This was my first Audible Podcast and I chose this Sarah Waters edition because I recently completed the audio version of her book "The Night Watch". I thought it was an excellent interview which captured the changing styles and rythms of Sarah's writings and provided insight into her latest title.
In addition, I found the selection of audio extracts very worthwhile and interesting.

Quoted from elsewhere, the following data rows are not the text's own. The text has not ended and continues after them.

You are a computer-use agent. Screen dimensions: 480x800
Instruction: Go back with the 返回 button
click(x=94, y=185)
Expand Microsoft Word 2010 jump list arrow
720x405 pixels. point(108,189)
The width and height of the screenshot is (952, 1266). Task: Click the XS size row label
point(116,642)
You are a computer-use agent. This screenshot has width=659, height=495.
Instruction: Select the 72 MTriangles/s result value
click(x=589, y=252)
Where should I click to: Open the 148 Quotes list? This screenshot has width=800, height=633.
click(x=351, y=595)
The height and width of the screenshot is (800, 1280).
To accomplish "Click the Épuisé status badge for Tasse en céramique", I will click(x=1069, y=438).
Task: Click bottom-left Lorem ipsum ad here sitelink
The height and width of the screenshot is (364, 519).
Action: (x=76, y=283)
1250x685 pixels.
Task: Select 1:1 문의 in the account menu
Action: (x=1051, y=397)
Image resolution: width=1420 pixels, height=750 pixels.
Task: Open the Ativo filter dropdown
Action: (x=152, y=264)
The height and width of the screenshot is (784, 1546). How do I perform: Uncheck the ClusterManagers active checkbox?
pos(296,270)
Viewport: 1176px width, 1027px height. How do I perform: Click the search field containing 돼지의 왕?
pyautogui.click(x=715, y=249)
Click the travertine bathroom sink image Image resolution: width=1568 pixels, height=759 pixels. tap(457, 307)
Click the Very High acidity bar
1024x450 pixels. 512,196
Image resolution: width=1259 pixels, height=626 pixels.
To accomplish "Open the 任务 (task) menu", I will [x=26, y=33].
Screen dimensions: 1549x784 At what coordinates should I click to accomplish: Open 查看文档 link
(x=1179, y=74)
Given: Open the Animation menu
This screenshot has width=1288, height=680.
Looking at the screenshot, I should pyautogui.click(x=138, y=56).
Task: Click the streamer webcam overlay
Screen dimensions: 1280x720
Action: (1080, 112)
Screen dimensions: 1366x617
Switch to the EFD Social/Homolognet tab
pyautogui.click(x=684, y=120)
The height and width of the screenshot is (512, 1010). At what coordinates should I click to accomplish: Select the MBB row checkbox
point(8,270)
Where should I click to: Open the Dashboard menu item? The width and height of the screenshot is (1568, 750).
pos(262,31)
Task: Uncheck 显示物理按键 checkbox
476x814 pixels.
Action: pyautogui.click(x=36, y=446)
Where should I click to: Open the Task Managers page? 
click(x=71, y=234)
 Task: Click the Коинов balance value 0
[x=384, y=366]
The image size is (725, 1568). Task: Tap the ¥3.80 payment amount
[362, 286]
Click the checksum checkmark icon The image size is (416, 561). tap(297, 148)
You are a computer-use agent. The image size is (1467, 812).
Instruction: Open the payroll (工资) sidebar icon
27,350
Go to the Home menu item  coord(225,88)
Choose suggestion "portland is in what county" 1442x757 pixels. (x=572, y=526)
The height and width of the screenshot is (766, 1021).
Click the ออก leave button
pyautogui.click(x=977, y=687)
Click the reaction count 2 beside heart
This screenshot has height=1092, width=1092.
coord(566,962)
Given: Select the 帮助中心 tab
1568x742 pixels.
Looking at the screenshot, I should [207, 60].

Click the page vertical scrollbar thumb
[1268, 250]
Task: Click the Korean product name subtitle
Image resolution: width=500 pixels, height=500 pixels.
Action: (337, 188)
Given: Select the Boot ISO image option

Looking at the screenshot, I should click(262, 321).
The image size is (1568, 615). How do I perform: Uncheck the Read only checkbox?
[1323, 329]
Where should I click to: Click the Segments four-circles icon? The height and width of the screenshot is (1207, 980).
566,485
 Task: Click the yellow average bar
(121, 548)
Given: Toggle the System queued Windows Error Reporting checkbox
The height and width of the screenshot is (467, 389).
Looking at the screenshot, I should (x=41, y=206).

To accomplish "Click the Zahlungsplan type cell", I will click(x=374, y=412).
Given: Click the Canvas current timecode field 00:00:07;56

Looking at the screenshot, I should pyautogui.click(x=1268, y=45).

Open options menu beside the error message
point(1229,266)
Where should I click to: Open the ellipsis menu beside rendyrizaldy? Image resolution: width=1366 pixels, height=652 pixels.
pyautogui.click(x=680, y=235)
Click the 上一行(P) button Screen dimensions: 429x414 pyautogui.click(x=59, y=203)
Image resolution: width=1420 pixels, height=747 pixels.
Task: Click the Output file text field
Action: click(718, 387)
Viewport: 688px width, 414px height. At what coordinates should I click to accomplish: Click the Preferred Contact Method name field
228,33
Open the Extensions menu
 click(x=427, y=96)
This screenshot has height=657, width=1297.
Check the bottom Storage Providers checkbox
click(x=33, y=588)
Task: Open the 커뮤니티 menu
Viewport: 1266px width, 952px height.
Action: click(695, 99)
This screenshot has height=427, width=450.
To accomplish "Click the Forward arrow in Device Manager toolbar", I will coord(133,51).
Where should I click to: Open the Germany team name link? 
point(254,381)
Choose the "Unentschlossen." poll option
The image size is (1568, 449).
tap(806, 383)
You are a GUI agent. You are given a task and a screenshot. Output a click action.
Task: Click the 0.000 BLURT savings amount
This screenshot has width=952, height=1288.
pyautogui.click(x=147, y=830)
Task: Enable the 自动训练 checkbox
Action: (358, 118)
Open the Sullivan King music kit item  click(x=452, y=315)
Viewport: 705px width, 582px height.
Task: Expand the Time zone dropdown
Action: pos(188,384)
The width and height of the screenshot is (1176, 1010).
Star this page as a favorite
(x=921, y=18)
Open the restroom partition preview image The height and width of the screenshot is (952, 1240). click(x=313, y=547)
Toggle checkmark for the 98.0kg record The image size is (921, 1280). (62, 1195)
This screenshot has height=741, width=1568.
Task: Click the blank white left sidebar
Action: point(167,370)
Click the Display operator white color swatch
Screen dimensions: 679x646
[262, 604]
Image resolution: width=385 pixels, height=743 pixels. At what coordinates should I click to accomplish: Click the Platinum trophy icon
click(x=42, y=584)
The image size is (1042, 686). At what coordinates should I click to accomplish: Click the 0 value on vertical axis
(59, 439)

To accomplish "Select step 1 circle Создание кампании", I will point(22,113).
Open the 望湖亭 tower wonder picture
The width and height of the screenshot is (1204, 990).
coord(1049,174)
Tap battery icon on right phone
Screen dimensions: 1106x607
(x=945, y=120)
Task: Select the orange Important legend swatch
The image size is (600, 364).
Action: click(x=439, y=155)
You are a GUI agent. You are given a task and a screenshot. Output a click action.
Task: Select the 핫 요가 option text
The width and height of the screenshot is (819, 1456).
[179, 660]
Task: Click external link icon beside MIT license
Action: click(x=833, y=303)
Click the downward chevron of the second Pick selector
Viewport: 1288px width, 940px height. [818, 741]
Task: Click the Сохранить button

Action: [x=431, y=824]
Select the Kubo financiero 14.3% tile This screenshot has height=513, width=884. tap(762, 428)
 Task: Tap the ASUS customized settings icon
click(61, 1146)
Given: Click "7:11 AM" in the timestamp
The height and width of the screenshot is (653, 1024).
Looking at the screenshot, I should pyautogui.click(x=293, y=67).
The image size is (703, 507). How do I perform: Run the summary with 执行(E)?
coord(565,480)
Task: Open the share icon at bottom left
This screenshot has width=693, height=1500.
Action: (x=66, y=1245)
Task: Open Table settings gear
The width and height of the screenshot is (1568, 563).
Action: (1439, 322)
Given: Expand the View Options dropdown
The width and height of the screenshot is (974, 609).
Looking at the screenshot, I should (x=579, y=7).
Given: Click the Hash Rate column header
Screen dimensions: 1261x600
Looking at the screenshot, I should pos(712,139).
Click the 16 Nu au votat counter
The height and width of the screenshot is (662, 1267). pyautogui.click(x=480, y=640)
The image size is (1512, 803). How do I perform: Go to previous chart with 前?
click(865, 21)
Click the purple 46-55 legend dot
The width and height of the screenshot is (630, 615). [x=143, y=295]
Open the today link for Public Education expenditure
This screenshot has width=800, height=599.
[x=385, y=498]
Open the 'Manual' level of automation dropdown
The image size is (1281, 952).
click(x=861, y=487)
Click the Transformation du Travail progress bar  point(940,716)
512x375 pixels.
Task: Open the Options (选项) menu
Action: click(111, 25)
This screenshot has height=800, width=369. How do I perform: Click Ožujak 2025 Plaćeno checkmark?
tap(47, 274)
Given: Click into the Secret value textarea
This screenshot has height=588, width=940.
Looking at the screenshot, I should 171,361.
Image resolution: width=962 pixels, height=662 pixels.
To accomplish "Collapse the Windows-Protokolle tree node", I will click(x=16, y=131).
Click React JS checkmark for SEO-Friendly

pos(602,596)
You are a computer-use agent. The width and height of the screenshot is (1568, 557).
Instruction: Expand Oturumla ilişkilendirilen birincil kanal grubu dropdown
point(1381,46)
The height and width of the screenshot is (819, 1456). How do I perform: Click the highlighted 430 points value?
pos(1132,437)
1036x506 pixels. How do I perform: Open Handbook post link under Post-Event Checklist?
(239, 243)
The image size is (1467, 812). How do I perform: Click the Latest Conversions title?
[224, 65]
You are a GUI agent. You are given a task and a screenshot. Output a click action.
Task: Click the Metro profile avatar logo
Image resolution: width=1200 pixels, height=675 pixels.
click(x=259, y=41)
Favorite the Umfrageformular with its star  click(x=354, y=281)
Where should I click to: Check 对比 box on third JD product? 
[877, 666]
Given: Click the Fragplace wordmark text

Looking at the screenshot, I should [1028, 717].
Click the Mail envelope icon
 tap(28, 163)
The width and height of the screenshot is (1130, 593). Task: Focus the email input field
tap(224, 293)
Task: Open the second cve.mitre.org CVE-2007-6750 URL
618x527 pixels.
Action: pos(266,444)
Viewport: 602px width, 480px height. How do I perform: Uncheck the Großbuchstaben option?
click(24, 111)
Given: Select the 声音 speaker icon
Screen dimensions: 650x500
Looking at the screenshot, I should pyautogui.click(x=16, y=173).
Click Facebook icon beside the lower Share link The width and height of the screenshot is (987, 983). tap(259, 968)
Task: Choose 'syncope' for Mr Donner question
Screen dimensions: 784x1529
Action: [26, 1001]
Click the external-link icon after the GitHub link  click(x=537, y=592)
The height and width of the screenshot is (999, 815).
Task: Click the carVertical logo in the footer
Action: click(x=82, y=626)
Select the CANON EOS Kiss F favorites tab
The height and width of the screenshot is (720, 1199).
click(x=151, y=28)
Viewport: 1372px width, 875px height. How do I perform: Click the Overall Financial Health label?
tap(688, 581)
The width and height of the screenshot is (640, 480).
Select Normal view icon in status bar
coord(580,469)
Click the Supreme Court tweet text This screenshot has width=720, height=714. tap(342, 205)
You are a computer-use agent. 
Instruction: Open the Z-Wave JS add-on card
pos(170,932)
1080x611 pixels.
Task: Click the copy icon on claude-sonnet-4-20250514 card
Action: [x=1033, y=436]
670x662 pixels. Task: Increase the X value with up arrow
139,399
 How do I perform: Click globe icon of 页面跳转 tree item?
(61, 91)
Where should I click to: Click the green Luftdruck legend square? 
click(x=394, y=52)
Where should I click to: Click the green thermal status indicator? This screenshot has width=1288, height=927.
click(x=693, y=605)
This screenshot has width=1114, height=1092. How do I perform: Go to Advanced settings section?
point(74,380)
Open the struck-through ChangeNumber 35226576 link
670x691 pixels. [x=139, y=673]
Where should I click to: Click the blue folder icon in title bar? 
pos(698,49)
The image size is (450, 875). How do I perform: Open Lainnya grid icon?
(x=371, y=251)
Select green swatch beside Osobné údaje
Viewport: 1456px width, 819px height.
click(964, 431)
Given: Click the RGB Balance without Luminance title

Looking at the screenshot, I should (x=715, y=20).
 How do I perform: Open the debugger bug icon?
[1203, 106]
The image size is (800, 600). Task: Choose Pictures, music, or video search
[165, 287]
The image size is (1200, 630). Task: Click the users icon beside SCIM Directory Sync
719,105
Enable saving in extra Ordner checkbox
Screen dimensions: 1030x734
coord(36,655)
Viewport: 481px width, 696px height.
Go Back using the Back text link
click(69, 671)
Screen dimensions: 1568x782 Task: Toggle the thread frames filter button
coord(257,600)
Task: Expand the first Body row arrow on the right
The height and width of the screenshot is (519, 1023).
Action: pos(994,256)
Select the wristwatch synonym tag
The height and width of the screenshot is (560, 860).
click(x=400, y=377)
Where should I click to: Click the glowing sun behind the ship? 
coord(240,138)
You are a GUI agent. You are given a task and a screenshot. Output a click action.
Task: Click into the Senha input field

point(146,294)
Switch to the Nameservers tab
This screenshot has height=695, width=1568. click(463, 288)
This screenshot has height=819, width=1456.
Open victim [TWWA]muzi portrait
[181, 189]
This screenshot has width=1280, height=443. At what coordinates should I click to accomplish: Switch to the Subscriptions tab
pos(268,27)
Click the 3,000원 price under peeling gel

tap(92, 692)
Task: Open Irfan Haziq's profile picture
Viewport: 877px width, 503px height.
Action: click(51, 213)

From the first episode, I have enjoyed these podcasts and they have definitely worked in guiding my choice of audiobook: Sarah Waters' The Little Stranger, for instance, Alan Bennett, Suart Maconie and anything read by Martin Jarvis after listening to his explanation of his method of thinking of the characters' physique and psychology in order to change his voice to suit them. (in connection with Soames and Fleur in A Man of Property.) I listen to each podcast over and over - they are just the right length for my car journey to our nearest town, or for switching off after a stressful day. I chat along with Michel Thomas in Italian, and toy with the idea of learning properly. He makes one feel it's at least a possibility! Richard Branson on his attitudes to business is revealing, and he comes across with sincerity and a lack of any false celebrity; and I now know a lot more about the role of a CEO (before listening I didn't even know what the acronym meant.)But Podcast 21 was different - a whole programme dedicated to introducing a new series of modern American classics, beginning with an in-depth interview with Paul Auster (and there are more available - FREE - just search Audible for 'James Atlas'. Then extracts from the Modern Vanguard list, a variety of voices and stories, all compelling in a different way - a veritable feast of fiction. I have long been intending to write to express my appreciation of such a carefully-produced and well-presented programme - thank you all. And I can hardly wait for the next!